--- Vorliegender Urteilsauszug ---
28Der Antrag zu 1) auf Freistellung von außergerichtlichen Anwaltsgebühren ist nur in Höhe von 958,19 € begründet. Die Rechnung des Anwalts beruht auf einem Gegenstandswert von 17.500,00 € (Anl. 1). Aufgrund der selbst eingeräumten Nutzungsvorteile und angekündigten Reduzierung des geforderten Betrags auf 12.500,00 € ist die Gebühr aus diesem Streitwert zu berechnen. Darüber hinaus hat die Beklagte hat ein Wahlrecht, wie sie ihre Pflichten aus dem Rechtsschutzversicherungsvertrag erfüllen möchte.
29Die Kostenentscheidung folgt aus §§ 92, 269 ZPO. Hinsichtlich der teilweisen Klagerücknahme hat der Kläger die Kosten zu tragen; gleiches gilt für sein teilweises Unterliegen in Bezug auf den Klageantrag zu 1).
30Die Entscheidung über die vorläufige Vollstreckbarkeit folgt aus §§ 708 Nr. 11, 711 ZPO, da nur die Entscheidung über die Kosten vollstreckbar ist und eine Vollstreckung im Wert von nicht mehr als 1.500 Euro ermöglicht. Dies insbesondere vor dem Hintergrund, dass die Terminsgebühr der Anwälte wegen der vorherigen Teilklagerücknahme nur aus einem Streitwert in Höhe von 5.542,91 € zu berechnen ist.
---
• _Aufgabe 1_
Schreiben Sie aus dem Urteilsauszug den Abschnitt ab, der bei „28Der Antrag zu“ beginnt und bei „Klageantrag zu 1).“ endet.
• _Aufgabe 2_
Auf welchem Gegenstandswert beruht laut Urteilsauszug die Rechnung des Anwalts?
• _Aufgabe 3_
Setzen Sie den Urteilsauszug im Anschluss an seinen letzten Satz fort.
Die anschließende Liste ist eigenständiges Material und gehört nicht zum Urteilsauszug.
--- Bereitgestellte Angaben ---
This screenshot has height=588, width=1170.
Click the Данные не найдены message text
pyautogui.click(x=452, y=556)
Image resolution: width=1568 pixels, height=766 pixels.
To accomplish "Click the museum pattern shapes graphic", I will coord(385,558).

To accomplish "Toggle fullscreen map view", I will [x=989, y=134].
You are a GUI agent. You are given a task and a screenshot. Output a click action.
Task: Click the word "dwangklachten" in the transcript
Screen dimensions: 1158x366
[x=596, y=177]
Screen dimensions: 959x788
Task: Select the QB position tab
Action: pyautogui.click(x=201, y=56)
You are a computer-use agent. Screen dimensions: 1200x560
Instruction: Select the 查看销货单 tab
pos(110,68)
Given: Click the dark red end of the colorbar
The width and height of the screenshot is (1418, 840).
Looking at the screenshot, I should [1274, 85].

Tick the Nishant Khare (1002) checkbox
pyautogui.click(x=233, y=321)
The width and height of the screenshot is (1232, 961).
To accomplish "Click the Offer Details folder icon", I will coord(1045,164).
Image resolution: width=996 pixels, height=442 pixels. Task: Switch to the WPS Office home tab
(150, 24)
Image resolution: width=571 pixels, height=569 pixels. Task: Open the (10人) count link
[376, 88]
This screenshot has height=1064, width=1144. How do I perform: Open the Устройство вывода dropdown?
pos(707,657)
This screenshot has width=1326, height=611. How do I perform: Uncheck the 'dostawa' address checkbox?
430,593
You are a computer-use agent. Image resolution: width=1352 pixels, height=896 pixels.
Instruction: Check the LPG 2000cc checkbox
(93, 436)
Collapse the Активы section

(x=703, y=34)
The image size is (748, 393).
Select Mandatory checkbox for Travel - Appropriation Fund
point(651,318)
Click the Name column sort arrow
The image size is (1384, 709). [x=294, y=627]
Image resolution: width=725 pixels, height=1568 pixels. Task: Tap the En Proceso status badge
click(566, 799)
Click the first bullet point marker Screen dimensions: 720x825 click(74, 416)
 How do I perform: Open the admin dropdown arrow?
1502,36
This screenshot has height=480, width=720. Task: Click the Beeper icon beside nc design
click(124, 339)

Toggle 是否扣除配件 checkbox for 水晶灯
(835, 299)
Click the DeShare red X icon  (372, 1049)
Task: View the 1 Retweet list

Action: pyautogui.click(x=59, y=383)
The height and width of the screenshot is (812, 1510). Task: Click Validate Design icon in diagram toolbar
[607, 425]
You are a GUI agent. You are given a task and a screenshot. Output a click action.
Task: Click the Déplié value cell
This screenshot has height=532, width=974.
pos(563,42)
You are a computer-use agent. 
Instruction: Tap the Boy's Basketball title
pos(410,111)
---
• _Antwortbereich 1_
28Der Antrag zu 1) auf Freistellung von außergerichtlichen Anwaltsgebühren ist nur in Höhe von 958,19 € begründet. Die Rechnung des Anwalts beruht auf einem Gegenstandswert von 17.500,00 € (Anl. 1). Aufgrund der selbst eingeräumten Nutzungsvorteile und angekündigten Reduzierung des geforderten Betrags auf 12.500,00 € ist die Gebühr aus diesem Streitwert zu berechnen. Darüber hinaus hat die Beklagte hat ein Wahlrecht, wie sie ihre Pflichten aus dem Rechtsschutzversicherungsvertrag erfüllen möchte.
29Die Kostenentscheidung folgt aus §§ 92, 269 ZPO. Hinsichtlich der teilweisen Klagerücknahme hat der Kläger die Kosten zu tragen; gleiches gilt für sein teilweises Unterliegen in Bezug auf den Klageantrag zu 1).

• _Antwortbereich 2_
Auf einem Gegenstandswert von 17.500,00 €.

• _Antwortbereich 3_
31Der Streitwert wird wie folgt festgesetzt:
32bis zum 29.3.2016: 6.245,51 EUR
33danach: 5.542,91 €
34Rechtsbehelfsbelehrung:
35Gegen die Streitwertfestsetzung ist die Beschwerde an das Landgericht Köln statthaft, wenn der Wert des Beschwerdegegenstandes 200,00 EUR übersteigt oder das Landgericht die Beschwerde zugelassen hat. Die Beschwerde ist spätestens innerhalb von sechs Monaten, nachdem die Entscheidung in der Hauptsache Rechtskraft erlangt oder das Verfahren sich anderweitig erledigt hat, bei dem Landgericht Köln, Luxemburger Straße 101, 50939 Köln, schriftlich in deutscher Sprache oder zur Niederschrift des Urkundsbeamten der Geschäftsstelle einzulegen. Die Beschwerde kann auch zur Niederschrift der Geschäftsstelle eines jeden Amtsgerichtes abgegeben werden. Ist der Streitwert später als einen Monat vor Ablauf dieser Frist festgesetzt worden, so kann die Beschwerde noch innerhalb eines Monats nach Zustellung oder formloser Mitteilung des Festsetzungsbeschlusses eingelegt werden.